Grifman wrote: ↑Thu Apr 15, 2021 12:01 am
On an opposing note there's this opinion:
https://www.cnn.com/2021/04/14/opinions ... index.html
I found this to be of note:
In 2001, there were fewer than nine hundred thousand children, almost all boys, in school. Today, there's over 9.2 million children, forty percent of which are girls, in school. Life expectancy has gone from 44 years to 60 years."
The problem though is one I noted to myself when we got involved. As long as guerillas have a safe haven, they cannot be defeated. They can control the pace of battle. If the Taliban had to hide in Afghanistan, we could slowly and surely eliminate them. But as it is now, if things got too hot, they can withdraw to Pakistan, gather more recruits and supplies and come back. This was never going to work unless Pakistan got control of their border but they pretty much leave these tribes to govern themselves as they consider the area ungovernable.

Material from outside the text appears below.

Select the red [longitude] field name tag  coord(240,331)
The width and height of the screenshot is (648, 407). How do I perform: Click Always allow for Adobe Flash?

I agree with you and will add two phrases:
Mission creep and economically unsustainable
Mission creep - the original mission in Afghanistan was to get the people that were involved in 9/11. We did that. The mission expanded to "keeping the people that did 9/11 from coming back". Preventing a result does not give you many options beyond "staying there forever" and that was never part of the original mission.
Economic unsustainability - the article draws a comparison to South Korea. And then conveniently forgets to mention that the investment in South Korea of permanent US military presence has paid off in spades with economic trade between the US and South Korea. Something that will take decades for Afghanistan, if ever.
I agree with the author - It is unfortunate for the people of Afghanistan that we are pulling out. It will create a humanitarian crisis as the country devolves into civil war and it will be hard for the people who found freedom to grow and express themselves to go back under Taliban rule. If Afghanistan was a neighbor and I was the US I be there all the time helping out. But countries are not people. The cold hard truth is that national treasure is going into a black hole over there when it could be used to improve our infrastructure here. The US had to include economic viability, strategic value, and force sustainability into its decision-making process.
If Wikipedia is to be believed then apparently Pakistan is the major source of the Taliban's power. Perhaps a shift in focus from Afghanistan to put pressure on Pakistan to stop supplying the Taliban would pay better dividends than keeping troops there indefinitely.